Most of the time, people only find it acceptable to spy when a spouse is proven guilty of infidelity or illegal activities and wishes to make amends. When a couple is trying to rebuild trust in their marriage, the “guilty” party usually offers up their personal account passwords to prove they have changed.
Is Spying on Your Spouse Legal or Illegal?
Tracking technologies are relatively new, so the legality of their use may vary by state. Even federal courts are still split on how to handle this issue. If you have any legal issues involving technology for spying on your spouse, consult with a criminal lawyer. This is particularly true if you feel that the police have wrongfully used evidence against you. An attorney near you will be able to explain state laws and what sort of rights you have.
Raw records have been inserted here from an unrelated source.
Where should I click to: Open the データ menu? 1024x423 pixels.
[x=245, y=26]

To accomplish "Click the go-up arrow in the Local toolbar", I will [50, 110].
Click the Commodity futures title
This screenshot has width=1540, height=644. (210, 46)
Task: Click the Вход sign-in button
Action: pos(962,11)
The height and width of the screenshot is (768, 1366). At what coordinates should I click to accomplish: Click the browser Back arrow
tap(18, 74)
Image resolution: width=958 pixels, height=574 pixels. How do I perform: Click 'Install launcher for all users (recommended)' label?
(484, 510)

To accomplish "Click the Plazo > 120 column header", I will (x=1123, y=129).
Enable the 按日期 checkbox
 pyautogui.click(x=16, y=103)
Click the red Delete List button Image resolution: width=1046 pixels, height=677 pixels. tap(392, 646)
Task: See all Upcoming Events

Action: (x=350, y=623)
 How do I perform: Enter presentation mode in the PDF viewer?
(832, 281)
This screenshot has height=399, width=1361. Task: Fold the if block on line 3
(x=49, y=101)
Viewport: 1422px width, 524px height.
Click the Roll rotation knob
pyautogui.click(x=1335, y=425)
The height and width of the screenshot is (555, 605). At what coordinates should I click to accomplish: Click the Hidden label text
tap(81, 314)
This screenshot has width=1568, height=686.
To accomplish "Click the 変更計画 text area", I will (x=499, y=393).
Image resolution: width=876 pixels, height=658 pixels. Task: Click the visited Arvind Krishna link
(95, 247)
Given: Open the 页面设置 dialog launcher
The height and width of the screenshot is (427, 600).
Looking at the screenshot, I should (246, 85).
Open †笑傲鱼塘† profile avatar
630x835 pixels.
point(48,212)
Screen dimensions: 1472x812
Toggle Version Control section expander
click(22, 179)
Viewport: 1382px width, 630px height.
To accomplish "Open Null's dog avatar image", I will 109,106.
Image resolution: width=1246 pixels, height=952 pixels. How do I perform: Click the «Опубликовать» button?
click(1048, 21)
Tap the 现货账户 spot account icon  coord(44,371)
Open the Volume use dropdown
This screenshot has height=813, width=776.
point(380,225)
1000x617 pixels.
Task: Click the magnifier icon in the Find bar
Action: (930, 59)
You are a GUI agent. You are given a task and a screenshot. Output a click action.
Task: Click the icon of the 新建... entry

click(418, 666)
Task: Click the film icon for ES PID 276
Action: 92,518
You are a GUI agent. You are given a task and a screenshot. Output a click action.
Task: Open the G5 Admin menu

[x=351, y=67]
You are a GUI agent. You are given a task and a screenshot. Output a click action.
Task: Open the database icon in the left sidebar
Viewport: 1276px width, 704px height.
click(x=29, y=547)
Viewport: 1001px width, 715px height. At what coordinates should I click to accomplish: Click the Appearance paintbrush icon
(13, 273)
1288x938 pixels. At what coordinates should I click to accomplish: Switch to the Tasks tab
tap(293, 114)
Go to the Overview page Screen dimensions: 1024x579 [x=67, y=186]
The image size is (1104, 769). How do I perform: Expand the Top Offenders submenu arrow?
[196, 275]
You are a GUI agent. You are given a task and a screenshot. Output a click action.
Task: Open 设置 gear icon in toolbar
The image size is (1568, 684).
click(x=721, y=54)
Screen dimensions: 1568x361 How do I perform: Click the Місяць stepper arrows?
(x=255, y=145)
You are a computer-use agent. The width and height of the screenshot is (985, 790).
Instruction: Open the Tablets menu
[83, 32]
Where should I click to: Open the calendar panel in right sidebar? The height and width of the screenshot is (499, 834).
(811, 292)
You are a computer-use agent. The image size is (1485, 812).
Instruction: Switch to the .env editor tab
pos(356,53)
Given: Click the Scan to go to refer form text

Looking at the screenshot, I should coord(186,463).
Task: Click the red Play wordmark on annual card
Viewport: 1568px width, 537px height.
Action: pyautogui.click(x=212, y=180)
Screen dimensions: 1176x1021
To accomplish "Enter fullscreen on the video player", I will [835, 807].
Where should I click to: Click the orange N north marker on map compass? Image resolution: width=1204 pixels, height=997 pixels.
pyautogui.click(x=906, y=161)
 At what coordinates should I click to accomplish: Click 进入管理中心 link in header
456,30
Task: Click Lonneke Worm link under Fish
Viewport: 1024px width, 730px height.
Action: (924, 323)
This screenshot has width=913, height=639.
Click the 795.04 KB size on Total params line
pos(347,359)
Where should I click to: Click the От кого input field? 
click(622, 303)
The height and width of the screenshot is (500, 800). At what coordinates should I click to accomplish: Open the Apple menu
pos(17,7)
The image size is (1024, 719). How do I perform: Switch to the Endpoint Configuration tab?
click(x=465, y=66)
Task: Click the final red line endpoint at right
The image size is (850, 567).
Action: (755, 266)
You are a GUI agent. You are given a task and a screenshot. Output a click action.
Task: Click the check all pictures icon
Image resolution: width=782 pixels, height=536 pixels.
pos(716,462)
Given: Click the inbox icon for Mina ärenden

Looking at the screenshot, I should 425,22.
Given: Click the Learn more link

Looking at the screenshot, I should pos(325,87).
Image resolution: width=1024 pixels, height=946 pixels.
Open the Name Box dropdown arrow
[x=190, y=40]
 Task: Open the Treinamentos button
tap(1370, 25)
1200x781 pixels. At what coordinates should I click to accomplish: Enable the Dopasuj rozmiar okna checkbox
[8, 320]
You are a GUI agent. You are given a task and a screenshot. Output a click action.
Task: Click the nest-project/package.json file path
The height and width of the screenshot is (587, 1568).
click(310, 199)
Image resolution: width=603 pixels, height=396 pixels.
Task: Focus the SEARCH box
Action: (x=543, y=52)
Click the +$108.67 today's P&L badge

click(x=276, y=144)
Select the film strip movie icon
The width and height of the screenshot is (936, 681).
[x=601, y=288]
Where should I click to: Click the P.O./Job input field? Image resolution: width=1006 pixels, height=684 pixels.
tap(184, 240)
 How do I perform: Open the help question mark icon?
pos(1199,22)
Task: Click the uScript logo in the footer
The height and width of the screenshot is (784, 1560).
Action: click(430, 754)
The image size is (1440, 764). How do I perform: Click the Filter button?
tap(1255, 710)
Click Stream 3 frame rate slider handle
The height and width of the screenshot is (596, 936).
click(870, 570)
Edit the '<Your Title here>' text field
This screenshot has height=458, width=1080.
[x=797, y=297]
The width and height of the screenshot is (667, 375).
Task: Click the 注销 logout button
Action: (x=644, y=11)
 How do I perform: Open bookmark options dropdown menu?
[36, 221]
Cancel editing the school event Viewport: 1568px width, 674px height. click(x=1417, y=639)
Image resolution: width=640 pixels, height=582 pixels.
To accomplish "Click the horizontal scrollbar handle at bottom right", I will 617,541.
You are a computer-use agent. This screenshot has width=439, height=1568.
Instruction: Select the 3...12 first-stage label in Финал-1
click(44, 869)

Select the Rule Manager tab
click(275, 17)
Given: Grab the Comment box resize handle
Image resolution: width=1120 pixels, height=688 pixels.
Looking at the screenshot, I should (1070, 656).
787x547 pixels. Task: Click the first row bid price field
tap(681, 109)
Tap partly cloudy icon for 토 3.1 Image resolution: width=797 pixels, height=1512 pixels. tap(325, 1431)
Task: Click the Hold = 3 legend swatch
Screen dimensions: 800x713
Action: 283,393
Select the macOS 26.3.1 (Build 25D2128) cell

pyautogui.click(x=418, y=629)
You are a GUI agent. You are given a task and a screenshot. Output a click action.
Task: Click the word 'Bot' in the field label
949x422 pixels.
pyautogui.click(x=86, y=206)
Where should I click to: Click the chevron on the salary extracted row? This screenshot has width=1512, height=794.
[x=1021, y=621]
For starters, it’s entirely legal to spy someone if they’re using any vehicle or asset you own. But before you use it on someone else’s person or property, do a little research. Laws are continually being readdressed as new cases are popping up in the legal world. It’s important to stay up-to-date on these changes. As of now, here’s what private citizens need to know about tracking and the law.
It’s generally legal to track or spy someone if
- you own the vehicle or asset to be tracked;
- you own the asset that might be taken without your permission;
- your children (under 18) are the focus of the tracking; or
- you are tracking a car or asset for the purpose of legal repossession.
On the other hand, it’s only illegal if you are not the owner of the car and do not have consent to track it.